Conte du monde illustré : Pinocchio | Chapitre douze

Chapitre 12 - Mangiafoco, le marionnettiste, donne cinq pièces d’or à Pinocchio pour qu’il les porte à son papa Geppetto. Mais Pinocchio se laisse embobiner par le Renard et le Chat : il part avec eux.



Le jour suivant, Mangiafoco prit Pinocchio à part et lui demanda :

–    Comment s’appelle ton papa ?

–    Geppetto

–    Et quel est son métier ?

–    Le métier de pauvre.

–    Cela lui rapporte beaucoup ?

–    Suffisamment pour n’avoir jamais un sou en poche. Il a dû vendre son manteau tout rapiécé et reprisé, une vraie misère, pour m’acheter l’abécédaire de l’école. Vous vous rendez compte !

–    Pauvre diable ! Cela me fait de la peine. Tiens, voilà cinq pièces d’or. Pars tout de suite les lui porter et salue-le de ma part.

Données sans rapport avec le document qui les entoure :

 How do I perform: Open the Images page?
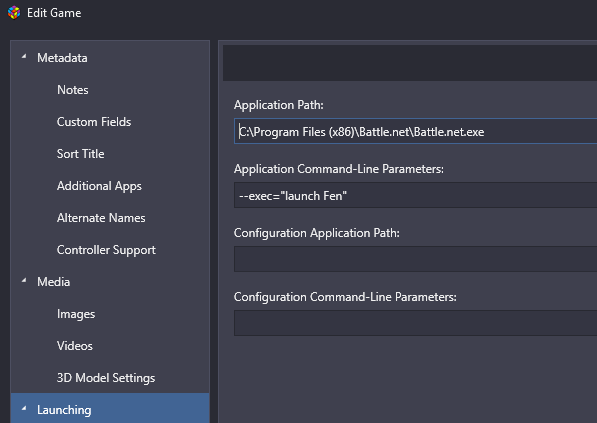76,314
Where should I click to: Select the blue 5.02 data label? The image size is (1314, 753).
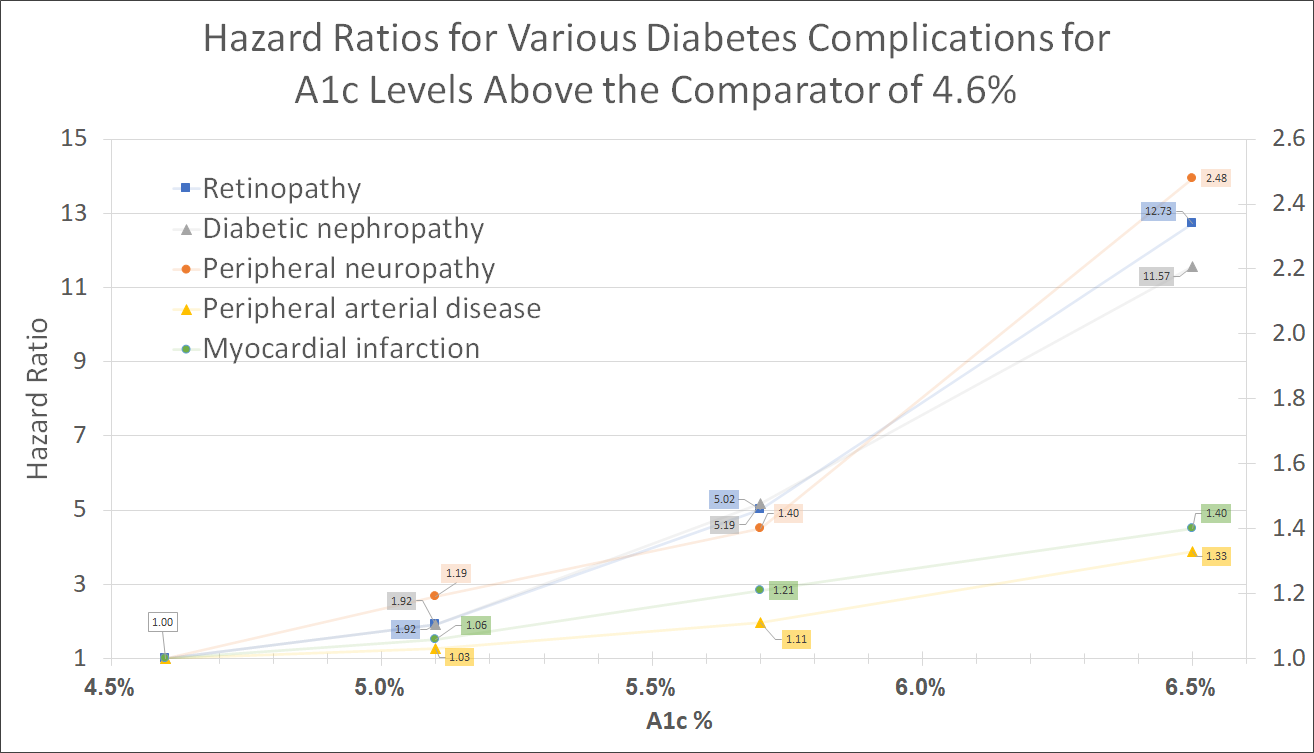pyautogui.click(x=723, y=499)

Pinocchio, comme on l’imagine, se confondit en remerciements, embrassa toutes les marionnettes de la Compagnie, même les gendarmes, puis, fou de joie, se mit en route pour rentrer chez lui.

Mais il n’avait pas fait cinq cents mètres qu’il rencontra un Renard clopinant sur trois pieds et un Chat aveugle. Ils allaient, s’aidant l’un l’autre, comme deux bons compagnons d’infortune.
 
Le Renard boiteux s’appuyait sur le Chat aveugle qui se laissait guider par son camarade.

–    Bonjour Pinocchio – dit le Renard en le saluant gracieusement.

–    Comment sais-tu mon nom ? – s’étonna la marionnette.

–    Je connais bien ton papa.

–    Tu l’as vu ?

–    Je l’ai vu hier. Il était sur le pas de sa porte.

–    Et que faisait-il ?

–    Il était en bras de chemise et tremblait de froid.

–    Pauvre papa ! Mais, si Dieu le veut, à partir d’aujourd’hui il ne tremblera plus !

–    Pourquoi donc ? – interrogea le Renard.

–    Parce que je suis devenu un Monsieur.

–    Un Monsieur, toi ?

Le Renard ne put s’empêcher de rire. Un rire moqueur, peu flatteur. Le Chat riait aussi mais, pour qu’on ne s’en aperçoive pas, il se lissait en même temps les moustaches avec ses pattes de devant.

–    Il n’y a pas de quoi rire – grogna Pinocchio, piqué au vif – Désolé de vous faire venir l’eau à la bouche mais, si vous vous y
 
connaissez,    dites-moi    donc    ce    que    vous    pensez    de    ces    cinq magnifiques pièces !

Et il montra aux deux compères le cadeau de Mangiafoco.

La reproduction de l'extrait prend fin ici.